◆ EXERCISE AIM ◆
From the material below, please set down exactly the lines starting with the one with "Task: Expand the WOMEN menu chevron" and going on through the one with "The height and width of the screenshot is (387, 836).", without a single picture.

►

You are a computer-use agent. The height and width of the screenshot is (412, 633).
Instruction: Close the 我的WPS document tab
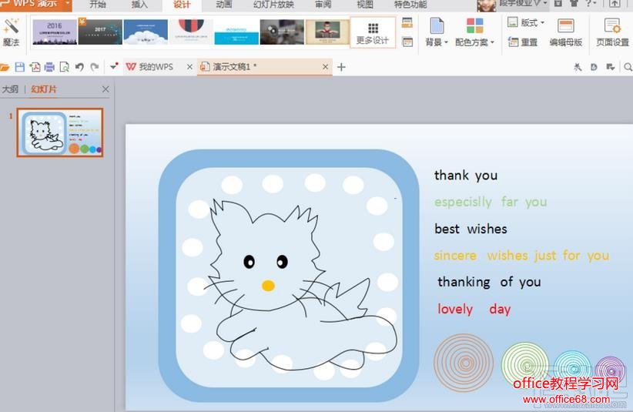[x=189, y=67]
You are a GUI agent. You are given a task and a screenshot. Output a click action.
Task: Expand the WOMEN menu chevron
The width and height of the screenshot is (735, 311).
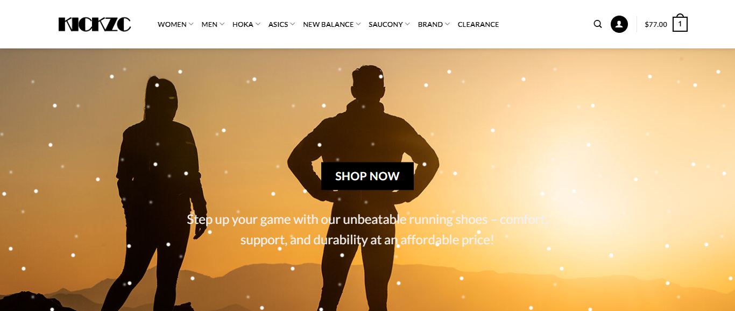pos(191,24)
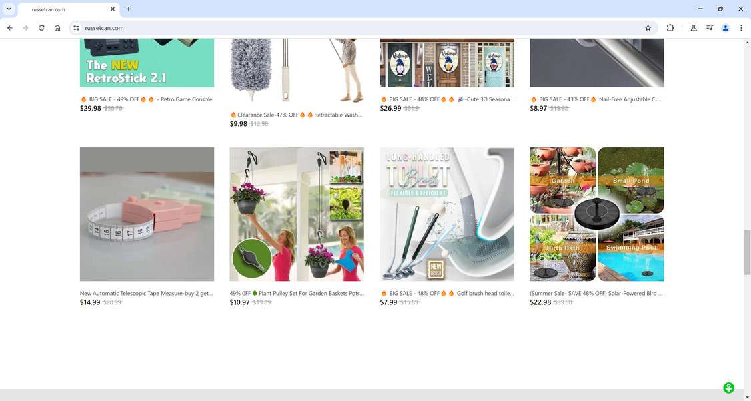View site information icon in address bar
This screenshot has width=751, height=401.
(x=76, y=28)
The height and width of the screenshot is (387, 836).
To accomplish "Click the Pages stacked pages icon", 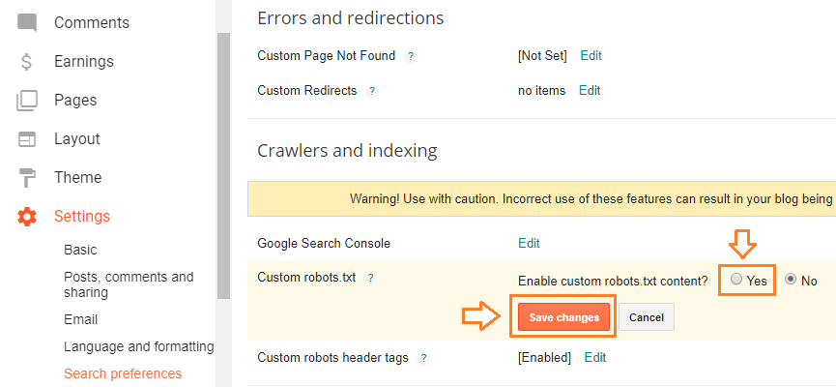I will pos(27,101).
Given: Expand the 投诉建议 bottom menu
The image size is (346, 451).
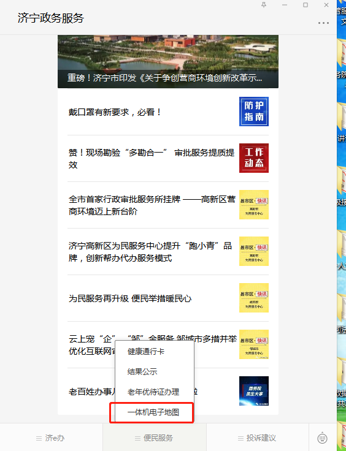Looking at the screenshot, I should (258, 438).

◄

◆ REPLY ◆
Task: Expand the WOMEN menu chevron
The width and height of the screenshot is (735, 311).
pos(191,24)
View site information icon in address bar
This screenshot has width=751, height=401.
(x=76, y=28)
The height and width of the screenshot is (387, 836).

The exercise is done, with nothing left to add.